Records excerpted from a collection:
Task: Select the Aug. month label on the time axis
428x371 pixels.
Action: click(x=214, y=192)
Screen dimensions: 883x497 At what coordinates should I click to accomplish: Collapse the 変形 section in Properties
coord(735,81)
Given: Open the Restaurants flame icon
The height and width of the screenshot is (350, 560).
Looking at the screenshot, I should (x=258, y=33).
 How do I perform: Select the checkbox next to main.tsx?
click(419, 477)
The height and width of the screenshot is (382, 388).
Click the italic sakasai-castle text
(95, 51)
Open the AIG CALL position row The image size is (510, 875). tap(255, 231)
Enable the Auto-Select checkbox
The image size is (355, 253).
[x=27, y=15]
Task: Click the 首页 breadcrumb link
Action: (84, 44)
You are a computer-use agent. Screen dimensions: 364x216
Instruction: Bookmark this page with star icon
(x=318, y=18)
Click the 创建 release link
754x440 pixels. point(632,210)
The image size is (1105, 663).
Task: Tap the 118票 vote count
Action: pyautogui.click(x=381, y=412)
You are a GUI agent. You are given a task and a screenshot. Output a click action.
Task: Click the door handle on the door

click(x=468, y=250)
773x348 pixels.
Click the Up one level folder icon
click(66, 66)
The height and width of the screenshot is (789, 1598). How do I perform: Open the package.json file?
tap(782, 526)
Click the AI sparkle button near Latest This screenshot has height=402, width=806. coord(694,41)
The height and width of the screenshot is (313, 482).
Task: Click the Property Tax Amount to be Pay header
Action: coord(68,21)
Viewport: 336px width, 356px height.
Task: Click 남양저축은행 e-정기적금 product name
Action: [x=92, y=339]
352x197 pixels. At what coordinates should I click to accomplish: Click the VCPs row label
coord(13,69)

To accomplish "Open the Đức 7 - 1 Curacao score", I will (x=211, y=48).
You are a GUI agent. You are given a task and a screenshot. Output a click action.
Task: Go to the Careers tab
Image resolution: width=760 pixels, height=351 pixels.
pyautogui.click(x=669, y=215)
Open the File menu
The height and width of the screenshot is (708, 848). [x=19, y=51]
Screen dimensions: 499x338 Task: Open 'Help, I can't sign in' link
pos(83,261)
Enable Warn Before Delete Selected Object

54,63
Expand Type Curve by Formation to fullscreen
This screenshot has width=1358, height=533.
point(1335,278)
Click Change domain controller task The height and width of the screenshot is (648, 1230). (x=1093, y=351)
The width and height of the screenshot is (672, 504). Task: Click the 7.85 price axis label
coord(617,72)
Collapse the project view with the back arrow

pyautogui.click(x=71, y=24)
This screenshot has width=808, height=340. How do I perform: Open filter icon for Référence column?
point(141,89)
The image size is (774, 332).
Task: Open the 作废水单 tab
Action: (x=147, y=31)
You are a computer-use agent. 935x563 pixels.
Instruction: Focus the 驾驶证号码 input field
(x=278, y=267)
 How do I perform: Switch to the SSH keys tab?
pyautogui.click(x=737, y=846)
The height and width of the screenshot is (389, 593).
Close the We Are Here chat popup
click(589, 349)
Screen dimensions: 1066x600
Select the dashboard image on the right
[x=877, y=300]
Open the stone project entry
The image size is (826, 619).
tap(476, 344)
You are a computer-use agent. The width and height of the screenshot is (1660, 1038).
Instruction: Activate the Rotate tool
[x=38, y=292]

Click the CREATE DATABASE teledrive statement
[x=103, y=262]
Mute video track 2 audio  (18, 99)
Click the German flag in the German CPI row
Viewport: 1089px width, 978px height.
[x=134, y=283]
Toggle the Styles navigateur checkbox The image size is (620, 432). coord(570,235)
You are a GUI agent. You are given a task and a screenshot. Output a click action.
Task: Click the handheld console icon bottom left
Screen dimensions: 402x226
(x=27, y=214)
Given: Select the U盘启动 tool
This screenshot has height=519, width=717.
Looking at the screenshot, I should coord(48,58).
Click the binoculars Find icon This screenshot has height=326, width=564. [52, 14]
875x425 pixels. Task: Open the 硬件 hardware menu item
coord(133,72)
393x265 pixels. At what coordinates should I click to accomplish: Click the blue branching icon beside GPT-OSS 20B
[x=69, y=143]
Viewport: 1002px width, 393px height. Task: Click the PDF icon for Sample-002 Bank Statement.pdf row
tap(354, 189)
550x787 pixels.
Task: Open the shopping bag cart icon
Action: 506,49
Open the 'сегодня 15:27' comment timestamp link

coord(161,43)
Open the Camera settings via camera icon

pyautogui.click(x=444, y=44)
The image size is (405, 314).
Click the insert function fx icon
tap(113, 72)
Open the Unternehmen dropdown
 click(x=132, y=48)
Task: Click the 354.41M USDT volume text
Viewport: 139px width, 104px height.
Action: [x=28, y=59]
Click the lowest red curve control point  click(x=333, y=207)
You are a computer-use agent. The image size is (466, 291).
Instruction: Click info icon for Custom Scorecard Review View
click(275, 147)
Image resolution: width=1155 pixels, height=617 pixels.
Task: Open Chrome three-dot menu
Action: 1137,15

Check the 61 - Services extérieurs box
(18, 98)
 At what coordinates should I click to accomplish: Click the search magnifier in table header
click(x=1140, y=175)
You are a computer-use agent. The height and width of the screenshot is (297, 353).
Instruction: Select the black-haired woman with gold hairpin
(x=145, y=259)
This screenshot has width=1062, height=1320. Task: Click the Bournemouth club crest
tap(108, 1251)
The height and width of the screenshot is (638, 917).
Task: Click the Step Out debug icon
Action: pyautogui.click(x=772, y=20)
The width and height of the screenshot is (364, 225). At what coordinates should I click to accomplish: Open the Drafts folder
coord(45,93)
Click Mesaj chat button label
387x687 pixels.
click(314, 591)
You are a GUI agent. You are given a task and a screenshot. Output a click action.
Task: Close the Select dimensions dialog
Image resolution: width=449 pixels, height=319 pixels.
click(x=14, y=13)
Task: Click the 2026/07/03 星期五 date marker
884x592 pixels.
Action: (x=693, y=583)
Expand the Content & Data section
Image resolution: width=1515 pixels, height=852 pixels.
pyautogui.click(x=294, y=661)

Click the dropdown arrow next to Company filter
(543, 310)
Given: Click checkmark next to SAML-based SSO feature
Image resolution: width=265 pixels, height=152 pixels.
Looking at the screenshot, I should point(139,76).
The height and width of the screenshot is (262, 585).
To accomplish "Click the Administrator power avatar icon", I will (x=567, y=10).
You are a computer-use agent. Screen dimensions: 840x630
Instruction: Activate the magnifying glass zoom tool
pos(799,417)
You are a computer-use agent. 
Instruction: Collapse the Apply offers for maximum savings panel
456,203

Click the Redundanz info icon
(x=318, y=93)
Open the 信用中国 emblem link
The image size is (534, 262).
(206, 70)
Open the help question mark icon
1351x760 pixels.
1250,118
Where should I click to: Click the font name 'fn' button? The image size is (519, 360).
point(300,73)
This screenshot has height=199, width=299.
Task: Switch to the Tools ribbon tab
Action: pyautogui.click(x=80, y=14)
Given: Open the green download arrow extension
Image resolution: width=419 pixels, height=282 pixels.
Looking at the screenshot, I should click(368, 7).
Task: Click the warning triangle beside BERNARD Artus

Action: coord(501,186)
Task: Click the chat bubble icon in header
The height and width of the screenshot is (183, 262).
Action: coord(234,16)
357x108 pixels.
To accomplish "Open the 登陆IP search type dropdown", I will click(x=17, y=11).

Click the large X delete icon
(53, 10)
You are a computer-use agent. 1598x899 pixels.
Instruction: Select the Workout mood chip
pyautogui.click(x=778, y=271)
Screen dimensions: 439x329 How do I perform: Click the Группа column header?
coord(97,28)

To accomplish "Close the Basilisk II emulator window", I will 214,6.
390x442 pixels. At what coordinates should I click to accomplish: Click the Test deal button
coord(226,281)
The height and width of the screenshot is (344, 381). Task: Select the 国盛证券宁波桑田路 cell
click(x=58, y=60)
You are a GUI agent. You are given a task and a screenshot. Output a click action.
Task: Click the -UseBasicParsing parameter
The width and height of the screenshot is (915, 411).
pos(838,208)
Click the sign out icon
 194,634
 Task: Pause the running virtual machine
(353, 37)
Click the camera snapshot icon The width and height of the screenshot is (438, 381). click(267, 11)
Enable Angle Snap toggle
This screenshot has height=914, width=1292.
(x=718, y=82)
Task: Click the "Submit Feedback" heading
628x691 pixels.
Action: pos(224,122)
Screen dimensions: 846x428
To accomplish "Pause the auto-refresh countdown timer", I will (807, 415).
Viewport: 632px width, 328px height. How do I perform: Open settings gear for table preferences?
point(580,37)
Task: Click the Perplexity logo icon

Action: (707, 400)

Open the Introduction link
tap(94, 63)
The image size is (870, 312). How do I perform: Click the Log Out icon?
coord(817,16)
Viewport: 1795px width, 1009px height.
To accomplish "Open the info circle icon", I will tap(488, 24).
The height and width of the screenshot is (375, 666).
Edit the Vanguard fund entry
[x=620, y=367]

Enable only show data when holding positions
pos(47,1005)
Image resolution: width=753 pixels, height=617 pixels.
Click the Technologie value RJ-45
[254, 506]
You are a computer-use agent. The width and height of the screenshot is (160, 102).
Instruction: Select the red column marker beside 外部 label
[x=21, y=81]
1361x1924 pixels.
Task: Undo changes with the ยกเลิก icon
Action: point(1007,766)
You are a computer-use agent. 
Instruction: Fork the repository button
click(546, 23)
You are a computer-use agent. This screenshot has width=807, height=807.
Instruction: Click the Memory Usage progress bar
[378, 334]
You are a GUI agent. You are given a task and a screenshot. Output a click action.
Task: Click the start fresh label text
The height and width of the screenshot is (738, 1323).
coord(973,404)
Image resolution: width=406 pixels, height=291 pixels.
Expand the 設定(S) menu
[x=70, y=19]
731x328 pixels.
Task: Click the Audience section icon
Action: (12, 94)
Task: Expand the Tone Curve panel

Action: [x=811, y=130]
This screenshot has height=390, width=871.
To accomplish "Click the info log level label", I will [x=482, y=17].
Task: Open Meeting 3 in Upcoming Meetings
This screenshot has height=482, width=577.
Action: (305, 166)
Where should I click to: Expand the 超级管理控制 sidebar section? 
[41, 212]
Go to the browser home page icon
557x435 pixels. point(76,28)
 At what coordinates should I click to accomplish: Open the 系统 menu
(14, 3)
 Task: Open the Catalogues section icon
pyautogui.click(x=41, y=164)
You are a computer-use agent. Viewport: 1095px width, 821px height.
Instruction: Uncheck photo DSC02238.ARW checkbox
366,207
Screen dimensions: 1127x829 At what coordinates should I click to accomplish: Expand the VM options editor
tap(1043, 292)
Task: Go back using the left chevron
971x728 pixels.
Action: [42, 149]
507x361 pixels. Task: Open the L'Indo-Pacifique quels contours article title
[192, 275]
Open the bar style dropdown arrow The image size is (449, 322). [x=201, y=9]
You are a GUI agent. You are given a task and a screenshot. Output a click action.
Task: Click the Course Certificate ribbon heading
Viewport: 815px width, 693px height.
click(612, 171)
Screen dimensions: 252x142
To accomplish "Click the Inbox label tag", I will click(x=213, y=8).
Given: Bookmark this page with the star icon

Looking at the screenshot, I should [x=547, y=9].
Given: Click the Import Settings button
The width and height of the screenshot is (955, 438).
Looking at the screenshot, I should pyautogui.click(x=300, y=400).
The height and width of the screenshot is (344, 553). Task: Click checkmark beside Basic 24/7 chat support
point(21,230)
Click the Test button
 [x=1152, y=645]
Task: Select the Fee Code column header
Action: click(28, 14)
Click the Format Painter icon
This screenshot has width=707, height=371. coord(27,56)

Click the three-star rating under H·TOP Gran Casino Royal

_Challenge_
Transcribe the part of the listing above that opens with the line containing "Viewport: 1002px width, 393px" and closes with the line containing "Looking at the screenshot, I should point(139,76).", keeping both of those lines.

_Answer for the task_
Viewport: 1002px width, 393px height. Task: Click the PDF icon for Sample-002 Bank Statement.pdf row
tap(354, 189)
550x787 pixels.
Task: Open the shopping bag cart icon
Action: 506,49
Open the 'сегодня 15:27' comment timestamp link

coord(161,43)
Open the Camera settings via camera icon

pyautogui.click(x=444, y=44)
The image size is (405, 314).
Click the insert function fx icon
tap(113, 72)
Open the Unternehmen dropdown
 click(x=132, y=48)
Task: Click the 354.41M USDT volume text
Viewport: 139px width, 104px height.
Action: [x=28, y=59]
Click the lowest red curve control point  click(x=333, y=207)
You are a computer-use agent. The image size is (466, 291).
Instruction: Click info icon for Custom Scorecard Review View
click(275, 147)
Image resolution: width=1155 pixels, height=617 pixels.
Task: Open Chrome three-dot menu
Action: 1137,15

Check the 61 - Services extérieurs box
(18, 98)
 At what coordinates should I click to accomplish: Click the search magnifier in table header
click(x=1140, y=175)
You are a computer-use agent. The height and width of the screenshot is (297, 353).
Instruction: Select the black-haired woman with gold hairpin
(x=145, y=259)
This screenshot has width=1062, height=1320. Task: Click the Bournemouth club crest
tap(108, 1251)
The height and width of the screenshot is (638, 917).
Task: Click the Step Out debug icon
Action: pyautogui.click(x=772, y=20)
The width and height of the screenshot is (364, 225). At what coordinates should I click to accomplish: Open the Drafts folder
coord(45,93)
Click Mesaj chat button label
387x687 pixels.
click(314, 591)
You are a GUI agent. You are given a task and a screenshot. Output a click action.
Task: Close the Select dimensions dialog
Image resolution: width=449 pixels, height=319 pixels.
click(x=14, y=13)
Task: Click the 2026/07/03 星期五 date marker
884x592 pixels.
Action: (x=693, y=583)
Expand the Content & Data section
Image resolution: width=1515 pixels, height=852 pixels.
pyautogui.click(x=294, y=661)

Click the dropdown arrow next to Company filter
(543, 310)
Given: Click checkmark next to SAML-based SSO feature
Image resolution: width=265 pixels, height=152 pixels.
Looking at the screenshot, I should point(139,76).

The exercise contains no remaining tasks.